Satyjit Chatterjee সত্যজিৎ চ্যাটার্জি
- Satyajit Chatterjee (left) with Mohun Bagan coach Carlos Periera.

Personal information
- Full name: Satyajit Chatterjee
- Place of birth: Bally, West Bengal, India
- Position: Midfielder

Medal record
Men's football
Representing India
South Asian Games
| Gold medal – first place | 1987 Kolkata | Team competition |
| Bronze medal – third place | 1989 Islamabad | Team competition |

= Satyajit Chatterjee =

Indian former footballer and coach

Satyajit Chatterjee is an Indian former footballer and coach, who captained Mohun Bagan and represented India internationally. He served as India Captain in the year 1991. He also became the captain of bengal team and Mohun Bagan team. He has served Mohun Bagan for 14 years at a stretch. Chatterjee also is the highest goal scorer in the derby matches. He is currently the assistant general secretary of Mohun Bagan. He became the general secretary of Mohun Bagan for a very brief period of time.

He was born in Bally in the Howrah district of West Bengal. A Bengali Brahmin from Howrah with his roots from a small town, Bally. At the age of seven or eight, his interests and talent in football came to notice by his grandfather and uncles. Growing up in a joint family he got the guidance well, specially by his grandfather Kartick Chandra Chattopadhyay, a well known football player of his time and his youngest uncle Krishna Kamal Chattopadhyay, who played in teams like Kumortuli, Bally pratibha and Calcutta Gymkhana. Chatterjee is the middle child with an elder brother and a younger brother & sister. Satyajit Chatterjee is popularly known as Bubun amongst his family and friends. He largely avoided classroom and preferred to play football day and night.

■ ■ ■ ■

## WRITTEN EXERCISE 1
Please list every team that the Satyajit Chatterjee profile says his youngest uncle, Krishna Kamal Chattopadhyay, played in.
## WRITTEN EXERCISE 2
Reproduce a passage of the Satyajit Chatterjee profile word for word, beginning at the words "Satyajit Chatterjee is an" and ending after "period of time.".
## WRITTEN EXERCISE 3
Decide whether each statement agrees with the Satyajit Chatterjee profile. Give yes or no for each, with the deciding words of the profile quoted exactly. (a) He served as India Captain in 1991. (b) He is the eldest child in his family. (c) His family and friends know him as Bubun.

## INFORMATION SUPPLIED
■ ■ ■ ■

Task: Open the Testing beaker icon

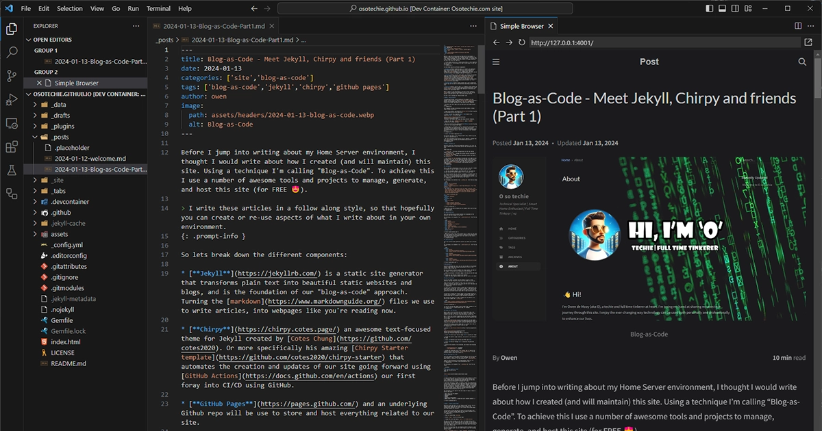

■ ■ ■ ■

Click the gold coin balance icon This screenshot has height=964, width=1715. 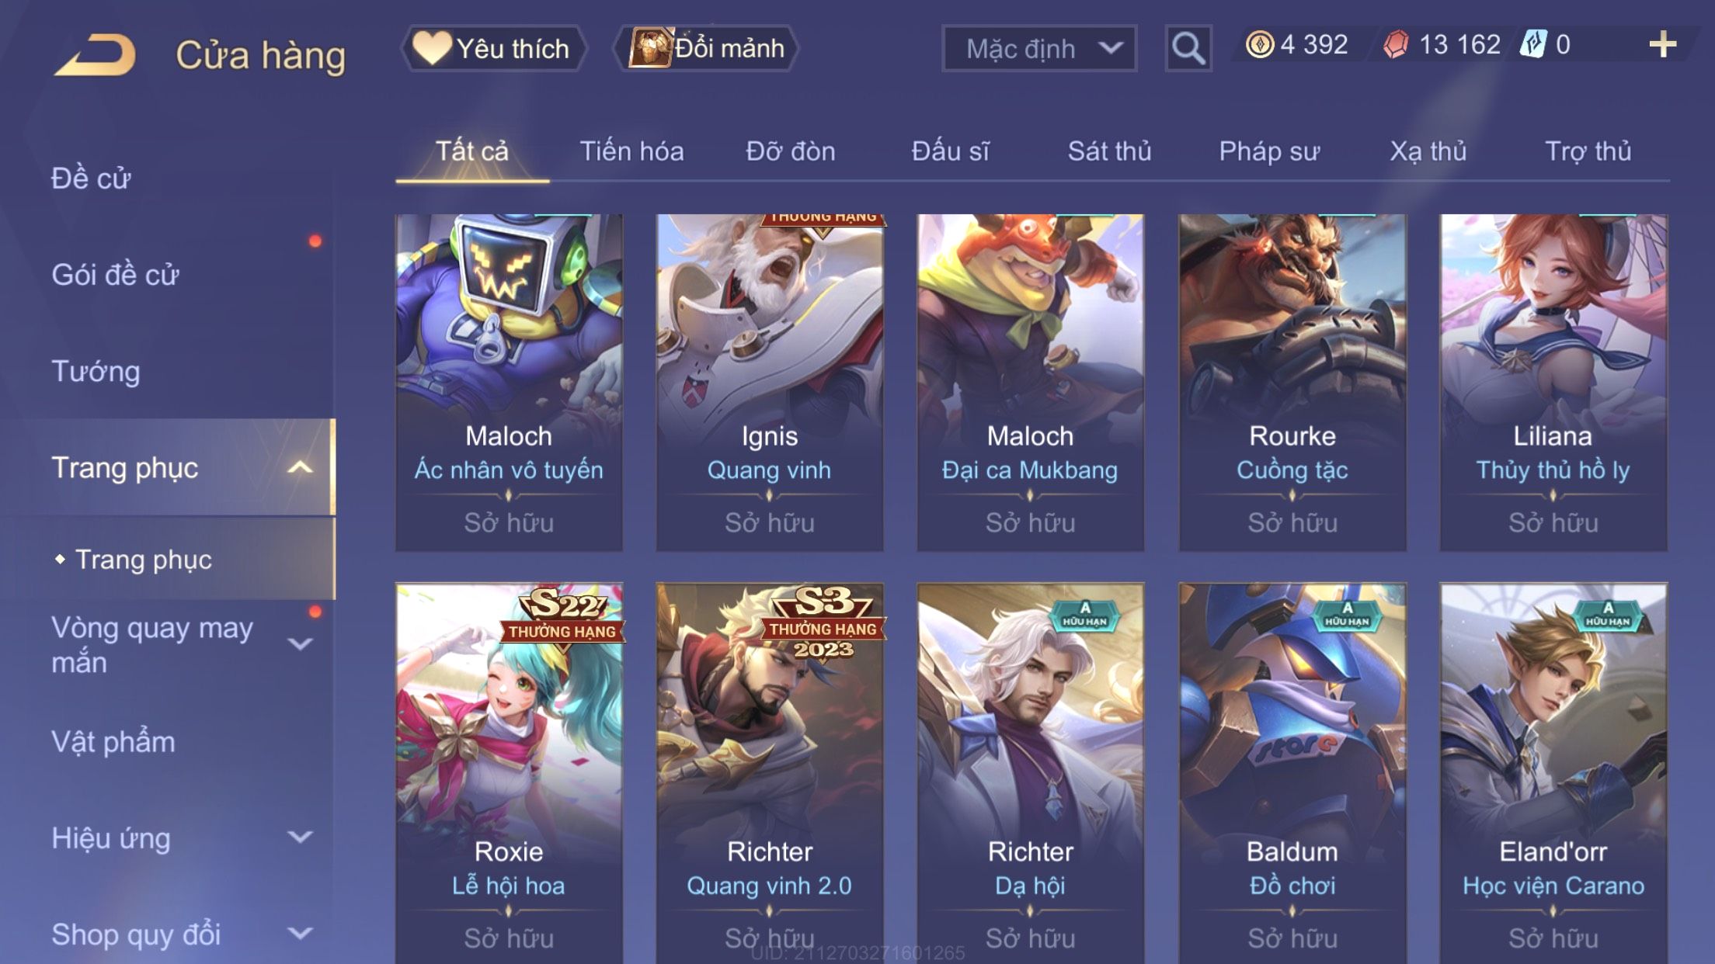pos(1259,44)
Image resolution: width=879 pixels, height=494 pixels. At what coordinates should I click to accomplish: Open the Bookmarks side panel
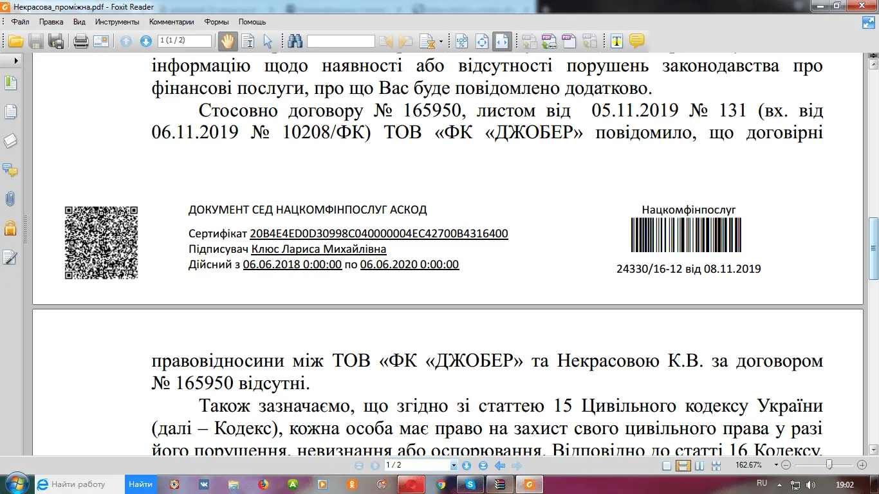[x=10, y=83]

■ ■ ■ ■

## CORRECT RESPONSE 1
Kumortuli, Bally pratibha, Calcutta Gymkhana

## CORRECT RESPONSE 2
Satyajit Chatterjee is an Indian former footballer and coach, who captained Mohun Bagan and represented India internationally. He served as India Captain in the year 1991. He also became the captain of bengal team and Mohun Bagan team. He has served Mohun Bagan for 14 years at a stretch. Chatterjee also is the highest goal scorer in the derby matches. He is currently the assistant general secretary of Mohun Bagan. He became the general secretary of Mohun Bagan for a very brief period of time.

## CORRECT RESPONSE 3
(a) Yes: "He served as India Captain in the year 1991."
(b) No: "Chatterjee is the middle child with an elder brother and a younger brother & sister."
(c) Yes: "Satyajit Chatterjee is popularly known as Bubun amongst his family and friends."